▸ EXERCISE SET:
1. In the templates documentation, what do you type on the dashboard to open the templates page?
2. Reproduce the templates documentation word for word between "The picker is" and "to its manifest.", inclusive.

A template is a reusable, named set of modules-with-configuration — your recipe for "this kind of project needs AWS + Git + Kubernetes, set up like so". It carries no workspace-specific state: no container, no image, no home directory, just the module recipe.

Managing templates

Open the templates page from the dashboard by typing :templates (and :workspaces to return). It reuses the same module editor as workspaces:

Key Action
c Create a template — name it, then pick its modules and fill their prompts
e / Edit a template
^d Delete a template

Creating or editing a template selects modules and collects their prompt values exactly as for a live workspace — but applying it saves the recipe instead of installing into a container.

Using a template

When you create a workspace (c), after naming it you get an optional Pick Template step:

  • choose a template → the new workspace starts with exactly those modules already installed;
  • choose None → start empty.

The picker is skipped when you have no templates yet.

Under the hood, the chosen template's module instances are copied into the new workspace's workspace.yaml before provisioning; the normal reconcile step then installs those modules on first start — the same path that converges a freshly recreated container to its manifest.

▸ AVAILABLE DATA:
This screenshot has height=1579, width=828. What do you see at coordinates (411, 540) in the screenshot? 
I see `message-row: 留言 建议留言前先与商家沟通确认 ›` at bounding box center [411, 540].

▸ ANSWER LIST:
1. :templates

2.
The picker is skipped when you have no templates yet.

Under the hood, the chosen template's module instances are copied into the new workspace's workspace.yaml before provisioning; the normal reconcile step then installs those modules on first start — the same path that converges a freshly recreated container to its manifest.